The sovereign debt crisis breaking out in 2009 is still impacting Europe. The data show that more than half of bailout funds of the International Monetary Fund (IMF) have flowed to the European Union (EU) since 2011.
At the critical moment, the partners of the EU on the other side of the Atlantic only paid lip service and some EU members also began bad-mouthing the euro and the process of European integration. The European countries have set their eyes on China and the international media are also observing China's reaction to the fate of Europe.
Chinese government has proved this with actions. In recent years, Chinese leaders' European tours have become a "Trip of Confidence." China reiterated that a united, prosperous and strong Europe is in line with China's interests and conducive to global peace and development. China is willing to join hands with the EU to overcome the difficulties.
China did not just talk the talk. In June 2012, Chinese leader announced at the seventh summit of the Group of 20 Finance Ministers and Central Bank Governors (G20) that China supported the IMF and decided to provide 43 billion U.S. dollars of capital increase to help it to cope with the risks and challenges faced in current world economy.
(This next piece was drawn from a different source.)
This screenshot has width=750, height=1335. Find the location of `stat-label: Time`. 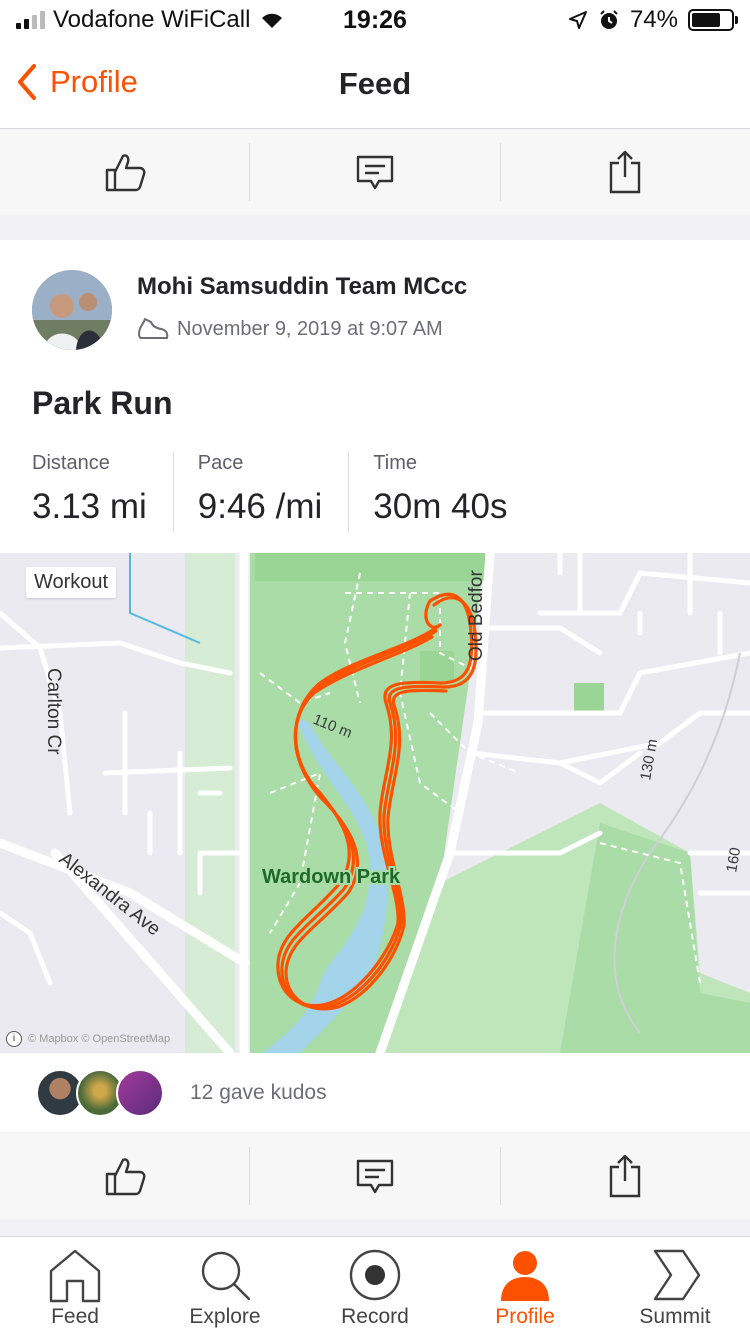

stat-label: Time is located at coordinates (395, 463).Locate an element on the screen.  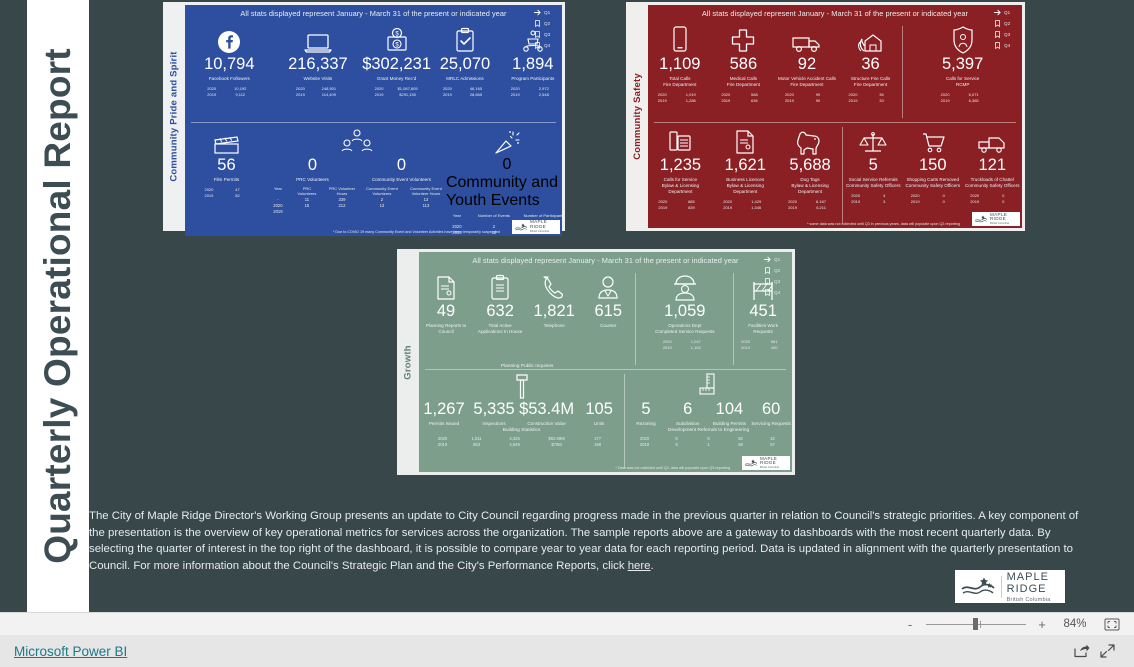
kpi-label: Film Permits is located at coordinates (226, 179).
During the past three years, China adopted various measures to expand imports from Europe and it has become one of the fastest growing export markets of the EU. Despite the withdrawal of international capitals, China increased its investment in Europe. According to statistics of PricewaterhouseCoopers, China has been increasing its investment in Europe in the past few years, with the amount of capital invested exceeding Europe's investment in China for the first time in the first quarter of 2012.